Al llegar mi amigo me preguntó: «¿Cómo estuvo la misa?». Le dije: «¿Sabes? Aquel sacerdote tenía la Hostia en las manos, y dijo que era el mismo Dios. ¿Tú crees cierto eso?». «Sí, por supuesto; yo soy católico y lo creo».
Durante los quince días siguientes yo no podía sacarme esas palabras de la mente: «Este es el Cordero de Dios que quita los pecados del mundo». Tal fue el comienzo de mi conversión. Estaba anonadado, no dejaba de pensar en esas palabras.
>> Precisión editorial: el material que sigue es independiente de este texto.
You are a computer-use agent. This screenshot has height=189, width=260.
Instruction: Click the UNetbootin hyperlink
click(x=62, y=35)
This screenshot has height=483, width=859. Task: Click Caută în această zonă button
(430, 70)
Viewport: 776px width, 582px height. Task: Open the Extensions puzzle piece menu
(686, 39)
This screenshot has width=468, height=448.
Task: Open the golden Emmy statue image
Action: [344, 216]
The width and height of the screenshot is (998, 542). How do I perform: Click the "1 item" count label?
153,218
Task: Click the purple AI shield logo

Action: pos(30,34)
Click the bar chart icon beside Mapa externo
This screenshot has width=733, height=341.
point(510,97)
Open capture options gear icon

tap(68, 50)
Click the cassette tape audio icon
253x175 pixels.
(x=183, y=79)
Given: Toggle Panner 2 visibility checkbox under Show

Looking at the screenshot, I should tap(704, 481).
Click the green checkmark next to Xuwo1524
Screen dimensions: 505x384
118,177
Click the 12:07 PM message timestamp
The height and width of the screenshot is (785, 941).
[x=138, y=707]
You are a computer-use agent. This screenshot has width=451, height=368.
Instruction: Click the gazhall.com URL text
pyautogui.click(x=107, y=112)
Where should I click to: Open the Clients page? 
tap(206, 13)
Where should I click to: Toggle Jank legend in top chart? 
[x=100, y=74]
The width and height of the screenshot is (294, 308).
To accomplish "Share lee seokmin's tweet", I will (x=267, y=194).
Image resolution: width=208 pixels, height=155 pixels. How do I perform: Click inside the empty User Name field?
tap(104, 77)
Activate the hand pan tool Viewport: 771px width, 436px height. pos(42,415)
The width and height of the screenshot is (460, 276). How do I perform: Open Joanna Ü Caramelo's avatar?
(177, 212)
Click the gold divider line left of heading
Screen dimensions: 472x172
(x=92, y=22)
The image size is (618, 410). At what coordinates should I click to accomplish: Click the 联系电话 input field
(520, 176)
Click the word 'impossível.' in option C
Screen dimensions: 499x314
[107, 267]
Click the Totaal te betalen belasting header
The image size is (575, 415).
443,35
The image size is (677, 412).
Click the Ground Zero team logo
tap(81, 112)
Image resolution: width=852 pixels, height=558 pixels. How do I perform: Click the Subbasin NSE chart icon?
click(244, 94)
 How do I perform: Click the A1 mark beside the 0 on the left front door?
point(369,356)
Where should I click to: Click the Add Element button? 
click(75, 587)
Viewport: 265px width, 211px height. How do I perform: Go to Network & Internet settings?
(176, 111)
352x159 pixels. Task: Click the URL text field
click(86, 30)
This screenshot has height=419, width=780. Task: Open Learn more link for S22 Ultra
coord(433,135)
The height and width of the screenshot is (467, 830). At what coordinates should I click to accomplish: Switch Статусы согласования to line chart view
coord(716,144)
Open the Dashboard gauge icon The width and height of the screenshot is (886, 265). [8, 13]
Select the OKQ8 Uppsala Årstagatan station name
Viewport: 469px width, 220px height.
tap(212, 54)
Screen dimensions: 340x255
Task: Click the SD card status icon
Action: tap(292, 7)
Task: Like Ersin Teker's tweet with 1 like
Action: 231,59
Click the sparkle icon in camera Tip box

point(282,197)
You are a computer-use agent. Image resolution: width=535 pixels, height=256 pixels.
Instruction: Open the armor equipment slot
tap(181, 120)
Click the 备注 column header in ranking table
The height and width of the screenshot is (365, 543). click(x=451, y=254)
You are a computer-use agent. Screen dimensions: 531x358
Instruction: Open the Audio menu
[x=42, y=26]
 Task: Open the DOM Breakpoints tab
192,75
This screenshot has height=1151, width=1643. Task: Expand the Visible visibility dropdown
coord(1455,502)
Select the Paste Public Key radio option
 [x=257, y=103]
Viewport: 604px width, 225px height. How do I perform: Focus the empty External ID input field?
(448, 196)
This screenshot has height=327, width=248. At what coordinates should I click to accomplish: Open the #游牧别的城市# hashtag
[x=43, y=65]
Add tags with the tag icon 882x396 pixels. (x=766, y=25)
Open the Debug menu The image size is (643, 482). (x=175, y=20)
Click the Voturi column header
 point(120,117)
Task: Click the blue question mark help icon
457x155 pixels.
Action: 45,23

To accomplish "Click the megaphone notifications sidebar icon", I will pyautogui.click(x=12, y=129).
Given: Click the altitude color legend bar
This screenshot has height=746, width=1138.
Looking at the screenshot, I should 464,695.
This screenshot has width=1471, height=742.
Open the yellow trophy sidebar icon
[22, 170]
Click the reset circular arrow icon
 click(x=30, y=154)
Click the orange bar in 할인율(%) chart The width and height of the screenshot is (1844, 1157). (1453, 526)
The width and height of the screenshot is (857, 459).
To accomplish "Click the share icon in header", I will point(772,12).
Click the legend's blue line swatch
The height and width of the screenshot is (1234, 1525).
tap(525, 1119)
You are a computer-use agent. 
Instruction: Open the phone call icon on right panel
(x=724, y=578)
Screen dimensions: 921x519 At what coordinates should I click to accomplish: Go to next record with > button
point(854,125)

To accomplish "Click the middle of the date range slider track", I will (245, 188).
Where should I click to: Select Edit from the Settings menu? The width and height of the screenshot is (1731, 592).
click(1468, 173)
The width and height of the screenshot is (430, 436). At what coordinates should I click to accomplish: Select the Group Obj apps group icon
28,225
En las misas, aunque yo solo podía quedarme en los bancos de atrás, mi anhelo por recibir a Jesús crecía y crecía. Hasta que finalmente llegó el día en que una compañera de trabajo me preguntó: «¿Por qué no te haces católico?». Nadie hasta entonces me lo había preguntado. Le dije: «¿Qué tengo que hacer?». Me dijo cómo iniciar mi formación catequética. Era el año 1992. Y así entré en la Iglesia católica en la Vigilia Pascual de ese año».
Vocación sacerdotal
Y es el momento de recoger el proceso de su vocación sacerdotal. Nos dice:
—«Por aquel entonces yo estaba enamorado de una joven, de la Iglesia baptista. Cierta noche tuve un sueño en el que me veía como sacerdote. Estaba perplejo por ello. De modo que al día siguiente salí con aquella joven y mientras paseábamos ella me dijo: “Creo que serías un esposo maravilloso y el mejor padre para mis hijos. Pero sinceramente yo creo que aún serías mejor como sacerdote”. No podía creerlo. Pensaba que era un truco para deshacerse de mí. Marché a casa anonadado. Al día siguiente volví a la iglesia de San Antonio de Padua y en la misa pregunté: “Señor, ¿qué quieres que haga? Haré cuanto desees. No trataré de volver a controlar mi vida. Me entrego por completo a ti. Solo concédeme un corazón eucarístico”. Y en aquel momento yo sentí que él me decía: “Quiero que seas sacerdote”. Fue maravilloso. Comulgué. Volví a casa, llamé a mi director espiritual (un sacerdote maravilloso) y le conté todos los acontecimientos últimos. Y me dijo: “Carl, esperé durante mucho tiempo para escucharte decir eso; pero tenía que venir de ti”».
Actualmente está desarrollando su labor en la parroquia San Pedro y San Pablo de Cary, Illinois.